EXERCISE GOAL:
In the passage on live birth in animals, rewrite the part between "Since a similar" and "the underlying mechanism.", inclusive, changing "empirically" to "by observation".

EXCERPT TO READ:
----

Classically, mammals are the animal group best-known for giving live birth. But did you know that live birth has evolved independently hundreds of times in everything from sharks, snakes, frogs, and fish to cockroaches and scorpions? In fact, while mammals evolved their strategy for giving live birth just once and stuck with it, different groups of squamates (lizards and snakes) have taken this evolutionary path at least 115 times [1]! Even among the super-ancient armored fish that lived 400 million years ago, the placoderms, at least some were placentally viviparous.
Since a similar strategy has shown up so many times independently among so many different groups, it makes sense that not every group would approach the problem the same way. A lot of very strange biological phenomena happen in the wombs of live-bearing animals, many of which aren’t well understood. Even in our own wombs, causes and effects are often known only empirically, without understanding of the underlying mechanism.
In this post, I want to highlight a few of the weirder things that happen to animals during pregnancy. This isn’t a comprehensive list by any means–there are probably tons of phenomena I just haven’t heard of, and lots more that are yet to be discovered!
Adelphophagy: eating one’s brother
The sand tiger shark is a 3m (10ft) lamniform shark common in coastlines and aquariums across the world. It has a very unusual post-fertilization reproductive strategy. The female has many fertilized eggs in each of her two uteri, which develop into a few embryos. Then, when the first embryo hatches, it quickly develops eyes, teeth, and a hunger for its siblings’ flesh. In each uterus, a single large hatchling cannibalizes the rest of the embryos, and subsists on the cache of unfertilized eggs for the duration of the pregnancy, before being born at an extremely large size (commonly over a meter long, or one-third the length of the mother). The behavior of eating siblings in the womb is called adelphophagy, and is known to occur in 13 species of shark across three orders, as well as in certain marine worms and snails. Eating unfertilized eggs while still in the womb is known as oophagy, and is known only in the same groups that practice adelphophagy.
What’s the adaptive purpose of this behavior? There are a few reasons adelphophagy might be advantageous. First, there is an event that selects for the strongest (or at least earliest-hatching) individual even before the pups leave the womb, making sure that the pups that survive to birth are the best of the litter. The hatchling also gets experience in predation in a safe environment. Furthermore, nutrition acquired from the other embryos allows the pups to reach large sizes before birth, reducing the class of potential predators that could pose a danger to them in the real world.
Adelphophagy also has strange effects on paternity and breeding behavior. Usually, a female shark will mate with multiple males, resulting in a mixed-paternity litter; but often the two pups that are actually born are full siblings, sharing the same father [2]. This way, the female can be behaviorally polyandrous, which saves her energy by precluding the need to select a mate and fend off other suitors, but can still reap the benefit of choosiness by only giving birth to the best male’s offspring. In male sharks, there is selection pressure toward mate-guarding behavior, in which a male shark tries to be the first to mate with a receptive female, as well as toward genes that cause faster hatchling growth and development in utero. In this arrangement, male sharks really get the short end of the stick–it’s possible for a male shark to mate with lots of females and still never have any offspring.

----

RECORDS SHOWN:
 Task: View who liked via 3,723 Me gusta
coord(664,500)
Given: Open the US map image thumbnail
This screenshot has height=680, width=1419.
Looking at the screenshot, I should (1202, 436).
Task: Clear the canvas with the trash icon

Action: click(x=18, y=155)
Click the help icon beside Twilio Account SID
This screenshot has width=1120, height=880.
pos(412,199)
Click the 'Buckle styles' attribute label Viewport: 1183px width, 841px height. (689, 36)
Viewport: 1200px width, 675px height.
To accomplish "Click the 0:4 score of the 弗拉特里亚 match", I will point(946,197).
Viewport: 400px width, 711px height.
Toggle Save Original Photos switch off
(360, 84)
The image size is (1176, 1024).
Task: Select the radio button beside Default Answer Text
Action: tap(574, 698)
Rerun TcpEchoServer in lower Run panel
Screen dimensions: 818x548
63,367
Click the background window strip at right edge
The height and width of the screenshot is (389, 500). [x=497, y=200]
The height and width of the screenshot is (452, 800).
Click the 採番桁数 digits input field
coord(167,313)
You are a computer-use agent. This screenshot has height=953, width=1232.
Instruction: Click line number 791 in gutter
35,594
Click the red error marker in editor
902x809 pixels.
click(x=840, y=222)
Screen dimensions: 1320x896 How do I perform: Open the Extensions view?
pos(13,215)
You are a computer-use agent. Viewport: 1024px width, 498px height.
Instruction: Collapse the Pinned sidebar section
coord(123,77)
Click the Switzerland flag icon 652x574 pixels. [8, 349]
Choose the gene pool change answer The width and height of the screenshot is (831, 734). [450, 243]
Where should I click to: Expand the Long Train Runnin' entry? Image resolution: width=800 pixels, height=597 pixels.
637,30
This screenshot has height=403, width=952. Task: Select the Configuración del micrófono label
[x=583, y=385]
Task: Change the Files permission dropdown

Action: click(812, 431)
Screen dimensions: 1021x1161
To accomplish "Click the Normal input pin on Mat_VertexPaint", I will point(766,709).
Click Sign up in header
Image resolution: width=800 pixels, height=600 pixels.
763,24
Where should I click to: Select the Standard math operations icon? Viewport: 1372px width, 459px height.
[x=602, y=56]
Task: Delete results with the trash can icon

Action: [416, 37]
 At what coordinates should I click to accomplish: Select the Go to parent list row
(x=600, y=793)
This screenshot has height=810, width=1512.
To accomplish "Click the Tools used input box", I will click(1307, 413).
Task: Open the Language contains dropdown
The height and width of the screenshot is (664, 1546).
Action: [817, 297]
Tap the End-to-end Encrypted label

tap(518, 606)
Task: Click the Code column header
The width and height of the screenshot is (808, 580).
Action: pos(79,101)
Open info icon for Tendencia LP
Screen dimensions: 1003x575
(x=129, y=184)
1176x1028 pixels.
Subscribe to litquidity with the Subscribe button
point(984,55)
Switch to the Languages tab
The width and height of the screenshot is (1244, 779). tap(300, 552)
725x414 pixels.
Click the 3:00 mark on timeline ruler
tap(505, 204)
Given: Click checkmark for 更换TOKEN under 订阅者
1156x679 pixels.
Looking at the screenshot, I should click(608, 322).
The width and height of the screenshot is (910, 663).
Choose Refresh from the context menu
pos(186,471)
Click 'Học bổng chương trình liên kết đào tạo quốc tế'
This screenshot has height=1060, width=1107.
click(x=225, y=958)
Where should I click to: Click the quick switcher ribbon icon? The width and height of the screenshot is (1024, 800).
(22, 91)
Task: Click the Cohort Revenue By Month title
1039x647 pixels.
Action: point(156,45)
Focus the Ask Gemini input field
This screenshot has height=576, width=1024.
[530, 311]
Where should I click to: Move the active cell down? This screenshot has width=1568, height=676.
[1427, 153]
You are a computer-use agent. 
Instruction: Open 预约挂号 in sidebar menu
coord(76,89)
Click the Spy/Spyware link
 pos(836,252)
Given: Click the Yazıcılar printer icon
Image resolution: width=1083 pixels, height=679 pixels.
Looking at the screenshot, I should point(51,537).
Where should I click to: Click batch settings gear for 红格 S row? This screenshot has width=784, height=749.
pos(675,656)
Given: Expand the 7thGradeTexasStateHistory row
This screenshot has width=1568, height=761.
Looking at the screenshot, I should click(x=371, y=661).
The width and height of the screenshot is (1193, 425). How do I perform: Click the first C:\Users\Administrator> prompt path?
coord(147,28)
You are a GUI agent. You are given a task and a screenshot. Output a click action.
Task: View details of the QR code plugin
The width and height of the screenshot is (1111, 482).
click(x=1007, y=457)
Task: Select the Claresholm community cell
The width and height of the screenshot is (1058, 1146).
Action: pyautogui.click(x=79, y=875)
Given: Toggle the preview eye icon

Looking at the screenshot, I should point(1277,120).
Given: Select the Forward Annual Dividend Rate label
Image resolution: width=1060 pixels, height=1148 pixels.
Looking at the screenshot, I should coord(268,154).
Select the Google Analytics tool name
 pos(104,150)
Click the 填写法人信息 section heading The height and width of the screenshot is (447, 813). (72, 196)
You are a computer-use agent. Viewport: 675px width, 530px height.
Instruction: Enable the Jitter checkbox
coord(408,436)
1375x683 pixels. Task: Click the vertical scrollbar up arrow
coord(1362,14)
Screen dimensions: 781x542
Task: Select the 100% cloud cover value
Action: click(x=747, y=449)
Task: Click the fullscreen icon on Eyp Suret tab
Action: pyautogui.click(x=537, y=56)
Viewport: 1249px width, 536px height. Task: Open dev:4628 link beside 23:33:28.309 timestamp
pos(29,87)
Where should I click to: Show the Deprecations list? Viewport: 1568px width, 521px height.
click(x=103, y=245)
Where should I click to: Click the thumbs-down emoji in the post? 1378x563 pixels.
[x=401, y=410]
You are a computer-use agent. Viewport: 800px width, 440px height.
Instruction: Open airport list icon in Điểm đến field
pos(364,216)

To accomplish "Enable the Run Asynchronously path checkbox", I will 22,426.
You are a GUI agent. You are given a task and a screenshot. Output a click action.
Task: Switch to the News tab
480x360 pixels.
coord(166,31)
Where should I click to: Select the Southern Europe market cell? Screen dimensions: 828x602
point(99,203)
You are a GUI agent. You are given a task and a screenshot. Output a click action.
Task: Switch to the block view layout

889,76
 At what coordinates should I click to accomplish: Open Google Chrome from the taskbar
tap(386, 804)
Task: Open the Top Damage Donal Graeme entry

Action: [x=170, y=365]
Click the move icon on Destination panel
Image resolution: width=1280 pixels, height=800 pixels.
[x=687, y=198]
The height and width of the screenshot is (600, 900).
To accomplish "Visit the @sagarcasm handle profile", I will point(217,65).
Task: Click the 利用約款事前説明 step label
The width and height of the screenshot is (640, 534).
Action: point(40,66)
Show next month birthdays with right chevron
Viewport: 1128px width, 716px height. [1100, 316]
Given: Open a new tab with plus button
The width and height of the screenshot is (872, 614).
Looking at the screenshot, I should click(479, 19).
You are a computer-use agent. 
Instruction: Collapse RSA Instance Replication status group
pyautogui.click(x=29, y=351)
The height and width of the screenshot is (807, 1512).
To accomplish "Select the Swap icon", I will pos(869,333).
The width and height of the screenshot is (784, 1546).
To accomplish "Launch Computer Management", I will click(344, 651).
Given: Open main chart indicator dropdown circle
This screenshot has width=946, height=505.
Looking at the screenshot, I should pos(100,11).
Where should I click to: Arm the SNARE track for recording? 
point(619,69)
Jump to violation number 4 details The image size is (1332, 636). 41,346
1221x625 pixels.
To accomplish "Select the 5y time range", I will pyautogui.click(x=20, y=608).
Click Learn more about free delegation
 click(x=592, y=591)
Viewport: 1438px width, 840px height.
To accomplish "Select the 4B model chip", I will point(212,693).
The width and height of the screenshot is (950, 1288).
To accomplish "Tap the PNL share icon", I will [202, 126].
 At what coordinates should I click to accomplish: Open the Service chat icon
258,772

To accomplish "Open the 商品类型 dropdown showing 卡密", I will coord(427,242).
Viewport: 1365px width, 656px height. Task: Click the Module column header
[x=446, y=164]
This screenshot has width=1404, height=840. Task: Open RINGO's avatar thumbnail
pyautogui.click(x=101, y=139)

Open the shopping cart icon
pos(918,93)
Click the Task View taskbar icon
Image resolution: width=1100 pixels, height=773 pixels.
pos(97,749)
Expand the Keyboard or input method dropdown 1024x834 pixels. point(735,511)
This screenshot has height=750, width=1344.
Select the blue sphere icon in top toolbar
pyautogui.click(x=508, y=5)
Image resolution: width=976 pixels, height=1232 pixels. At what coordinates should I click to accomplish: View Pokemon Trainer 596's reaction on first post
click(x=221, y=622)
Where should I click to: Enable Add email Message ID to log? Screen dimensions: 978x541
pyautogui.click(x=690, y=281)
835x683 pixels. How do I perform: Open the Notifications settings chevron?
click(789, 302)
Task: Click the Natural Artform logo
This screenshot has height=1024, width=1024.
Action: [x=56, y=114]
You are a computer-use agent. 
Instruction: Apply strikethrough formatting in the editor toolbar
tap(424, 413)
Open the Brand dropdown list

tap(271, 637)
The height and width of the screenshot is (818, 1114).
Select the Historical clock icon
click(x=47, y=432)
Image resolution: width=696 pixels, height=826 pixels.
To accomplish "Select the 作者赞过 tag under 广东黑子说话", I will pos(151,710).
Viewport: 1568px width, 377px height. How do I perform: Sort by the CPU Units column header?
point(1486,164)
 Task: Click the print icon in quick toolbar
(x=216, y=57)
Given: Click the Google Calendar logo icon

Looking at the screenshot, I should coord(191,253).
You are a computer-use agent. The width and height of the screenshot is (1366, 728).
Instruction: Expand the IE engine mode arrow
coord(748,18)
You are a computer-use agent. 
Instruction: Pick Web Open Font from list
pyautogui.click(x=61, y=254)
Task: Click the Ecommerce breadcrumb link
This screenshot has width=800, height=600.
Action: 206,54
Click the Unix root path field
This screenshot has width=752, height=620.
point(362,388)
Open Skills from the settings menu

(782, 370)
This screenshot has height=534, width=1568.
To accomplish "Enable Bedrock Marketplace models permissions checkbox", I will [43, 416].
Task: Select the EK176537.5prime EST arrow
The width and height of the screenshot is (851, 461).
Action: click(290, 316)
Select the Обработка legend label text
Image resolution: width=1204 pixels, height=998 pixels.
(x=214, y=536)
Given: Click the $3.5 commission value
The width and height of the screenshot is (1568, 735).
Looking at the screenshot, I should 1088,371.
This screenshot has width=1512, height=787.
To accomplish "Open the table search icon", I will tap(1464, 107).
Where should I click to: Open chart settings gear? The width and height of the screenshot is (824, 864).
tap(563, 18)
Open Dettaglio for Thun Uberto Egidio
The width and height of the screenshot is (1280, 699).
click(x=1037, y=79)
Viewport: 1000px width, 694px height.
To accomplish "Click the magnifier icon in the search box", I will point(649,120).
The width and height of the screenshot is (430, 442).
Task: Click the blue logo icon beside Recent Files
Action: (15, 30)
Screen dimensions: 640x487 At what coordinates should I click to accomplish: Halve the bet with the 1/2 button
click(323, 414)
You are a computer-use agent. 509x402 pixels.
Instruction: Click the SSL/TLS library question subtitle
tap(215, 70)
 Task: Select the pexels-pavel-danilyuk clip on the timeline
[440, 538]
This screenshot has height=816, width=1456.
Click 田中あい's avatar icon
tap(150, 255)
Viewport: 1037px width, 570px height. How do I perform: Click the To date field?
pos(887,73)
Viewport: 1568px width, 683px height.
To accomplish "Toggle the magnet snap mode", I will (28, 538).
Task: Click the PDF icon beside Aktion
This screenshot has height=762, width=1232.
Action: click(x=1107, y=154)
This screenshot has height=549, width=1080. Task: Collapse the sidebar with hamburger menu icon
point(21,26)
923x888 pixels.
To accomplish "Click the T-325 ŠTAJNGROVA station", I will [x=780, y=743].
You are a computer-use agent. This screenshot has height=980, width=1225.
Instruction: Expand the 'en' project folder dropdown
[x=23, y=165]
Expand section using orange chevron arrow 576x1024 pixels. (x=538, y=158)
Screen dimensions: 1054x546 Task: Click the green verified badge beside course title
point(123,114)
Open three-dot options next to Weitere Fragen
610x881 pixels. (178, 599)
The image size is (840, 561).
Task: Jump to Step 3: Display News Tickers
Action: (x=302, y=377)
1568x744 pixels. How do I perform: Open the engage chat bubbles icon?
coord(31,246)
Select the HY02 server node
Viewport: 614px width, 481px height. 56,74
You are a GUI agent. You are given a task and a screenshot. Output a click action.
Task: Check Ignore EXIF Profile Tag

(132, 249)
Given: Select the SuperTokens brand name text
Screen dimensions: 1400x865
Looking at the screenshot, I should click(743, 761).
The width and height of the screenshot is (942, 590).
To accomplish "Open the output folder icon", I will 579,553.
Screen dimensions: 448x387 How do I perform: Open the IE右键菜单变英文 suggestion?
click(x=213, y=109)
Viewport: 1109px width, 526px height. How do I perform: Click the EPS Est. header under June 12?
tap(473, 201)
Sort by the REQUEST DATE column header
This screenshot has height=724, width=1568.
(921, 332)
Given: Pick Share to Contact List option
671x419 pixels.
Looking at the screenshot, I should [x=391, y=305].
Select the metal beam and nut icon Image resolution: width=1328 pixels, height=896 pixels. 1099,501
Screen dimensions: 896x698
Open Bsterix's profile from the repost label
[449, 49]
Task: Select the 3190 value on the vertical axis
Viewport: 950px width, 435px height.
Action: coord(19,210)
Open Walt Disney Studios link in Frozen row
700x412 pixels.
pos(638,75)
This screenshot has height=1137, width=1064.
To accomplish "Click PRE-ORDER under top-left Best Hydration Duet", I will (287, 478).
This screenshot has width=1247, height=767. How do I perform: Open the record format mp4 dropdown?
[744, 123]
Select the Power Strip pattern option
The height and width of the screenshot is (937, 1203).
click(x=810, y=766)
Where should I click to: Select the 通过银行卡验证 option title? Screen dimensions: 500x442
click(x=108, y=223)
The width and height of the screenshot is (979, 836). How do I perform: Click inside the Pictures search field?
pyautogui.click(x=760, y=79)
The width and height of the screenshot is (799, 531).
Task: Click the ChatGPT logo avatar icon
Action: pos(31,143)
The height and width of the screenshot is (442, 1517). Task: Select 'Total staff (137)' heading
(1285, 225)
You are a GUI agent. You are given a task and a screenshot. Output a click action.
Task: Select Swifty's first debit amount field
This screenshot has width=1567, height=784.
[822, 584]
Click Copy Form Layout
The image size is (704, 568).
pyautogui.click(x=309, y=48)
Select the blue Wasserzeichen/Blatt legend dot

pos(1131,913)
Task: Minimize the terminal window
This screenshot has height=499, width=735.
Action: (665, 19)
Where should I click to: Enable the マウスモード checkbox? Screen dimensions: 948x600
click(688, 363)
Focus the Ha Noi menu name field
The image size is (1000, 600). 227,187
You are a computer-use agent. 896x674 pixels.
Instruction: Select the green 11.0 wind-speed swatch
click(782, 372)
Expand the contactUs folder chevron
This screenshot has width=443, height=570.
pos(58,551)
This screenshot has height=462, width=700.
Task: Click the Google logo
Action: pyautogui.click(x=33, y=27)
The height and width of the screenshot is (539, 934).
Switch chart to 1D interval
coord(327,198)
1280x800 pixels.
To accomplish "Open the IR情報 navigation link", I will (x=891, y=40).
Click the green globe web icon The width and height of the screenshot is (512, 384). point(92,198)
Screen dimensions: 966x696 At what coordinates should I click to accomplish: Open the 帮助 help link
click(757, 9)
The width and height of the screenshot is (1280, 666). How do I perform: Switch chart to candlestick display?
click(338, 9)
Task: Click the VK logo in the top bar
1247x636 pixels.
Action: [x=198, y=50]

----

ANSWER FOR THIS EXERCISE:
Since a similar strategy has shown up so many times independently among so many different groups, it makes sense that not every group would approach the problem the same way. A lot of very strange biological phenomena happen in the wombs of live-bearing animals, many of which aren’t well understood. Even in our own wombs, causes and effects are often known only by observation, without understanding of the underlying mechanism.